彼女はすぐに渡された武器の『能力』に気づき、目先の命に目もくれず仲間探しを行いました。仲間探しに時間を費やしてしまったため倒した生徒の数は一人でしたが、仲間を作ると言う行いはその後に強い価値を生み出すことになります」
そして先生は笑う。
優しく、まるで聖母のように柔らかな微笑みを持って笑う。
「戦場に立つのならば価値を生み出しなさい。殺し殺され、なんて誰にでもできることです。
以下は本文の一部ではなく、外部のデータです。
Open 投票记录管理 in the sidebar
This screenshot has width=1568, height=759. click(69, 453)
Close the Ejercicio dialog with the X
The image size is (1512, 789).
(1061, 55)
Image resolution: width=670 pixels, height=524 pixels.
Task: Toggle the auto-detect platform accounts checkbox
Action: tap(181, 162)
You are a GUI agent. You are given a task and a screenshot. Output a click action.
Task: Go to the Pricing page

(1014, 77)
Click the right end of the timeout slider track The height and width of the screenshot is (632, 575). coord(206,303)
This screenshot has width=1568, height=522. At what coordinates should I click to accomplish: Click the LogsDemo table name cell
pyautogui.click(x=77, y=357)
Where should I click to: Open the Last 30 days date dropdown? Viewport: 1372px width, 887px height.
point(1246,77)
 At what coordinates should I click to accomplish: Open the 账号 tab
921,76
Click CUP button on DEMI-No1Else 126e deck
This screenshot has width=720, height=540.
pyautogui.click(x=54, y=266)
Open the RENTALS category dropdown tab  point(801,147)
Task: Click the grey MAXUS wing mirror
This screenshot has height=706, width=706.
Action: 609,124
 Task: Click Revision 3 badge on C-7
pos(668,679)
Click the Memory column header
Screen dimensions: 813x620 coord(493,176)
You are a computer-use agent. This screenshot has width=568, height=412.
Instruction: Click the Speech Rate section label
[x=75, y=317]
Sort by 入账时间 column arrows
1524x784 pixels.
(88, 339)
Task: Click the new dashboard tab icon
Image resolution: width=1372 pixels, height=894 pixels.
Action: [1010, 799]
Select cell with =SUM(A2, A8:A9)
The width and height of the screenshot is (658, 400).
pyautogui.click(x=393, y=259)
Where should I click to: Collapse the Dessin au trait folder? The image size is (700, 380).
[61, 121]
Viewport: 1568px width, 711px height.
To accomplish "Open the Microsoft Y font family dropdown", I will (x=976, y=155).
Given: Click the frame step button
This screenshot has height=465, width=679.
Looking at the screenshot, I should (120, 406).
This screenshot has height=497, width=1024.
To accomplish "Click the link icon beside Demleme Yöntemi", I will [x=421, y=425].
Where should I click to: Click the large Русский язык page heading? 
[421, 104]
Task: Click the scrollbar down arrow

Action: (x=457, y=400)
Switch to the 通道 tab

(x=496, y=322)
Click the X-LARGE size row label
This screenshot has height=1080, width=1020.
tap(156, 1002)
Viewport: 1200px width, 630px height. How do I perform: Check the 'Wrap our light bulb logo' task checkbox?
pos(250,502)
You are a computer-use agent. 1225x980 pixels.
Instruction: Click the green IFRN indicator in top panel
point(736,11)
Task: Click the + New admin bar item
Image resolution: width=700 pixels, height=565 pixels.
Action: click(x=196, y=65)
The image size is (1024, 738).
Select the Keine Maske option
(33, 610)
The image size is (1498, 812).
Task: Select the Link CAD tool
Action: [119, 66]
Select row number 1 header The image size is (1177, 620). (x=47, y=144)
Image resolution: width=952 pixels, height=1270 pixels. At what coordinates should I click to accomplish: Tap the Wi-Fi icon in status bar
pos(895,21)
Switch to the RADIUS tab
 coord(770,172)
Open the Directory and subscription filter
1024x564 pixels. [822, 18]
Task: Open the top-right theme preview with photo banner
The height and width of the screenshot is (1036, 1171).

あなた達はこれから戦場を走る駒となるのですから、駒なら駒らしく生きながら殺し、生きながら価値を生み出しなさい」
その顔はどこまでも優しく。
その言葉はどこまでも冷酷だった。
「さ、説明はこれで終わりです!
ポイントは今日の授業が終わった頃に貰えますよ。もちろん成績0点の生徒はポイントも0ですので今後の試験、頑張ってください」
先生が手を叩くと空気が軽くなり、生徒達もようやく息を吐き出す。
「皆さん次の授業の準備をして先生が来るのを待つんですよ」
先生はそう言ってニコニコしながら教室を出ていく。
「あ、1位の赤百合嶺二くんは放課後に先生の部屋に来てくださいね」
え?なんで?
さっきの話を聞いた後であの先生に会いに行くの怖すぎるんだが…。大丈夫か?笑顔で解剖されたりとかしない?
俺は余裕そうな顔で腹痛を我慢するのだった。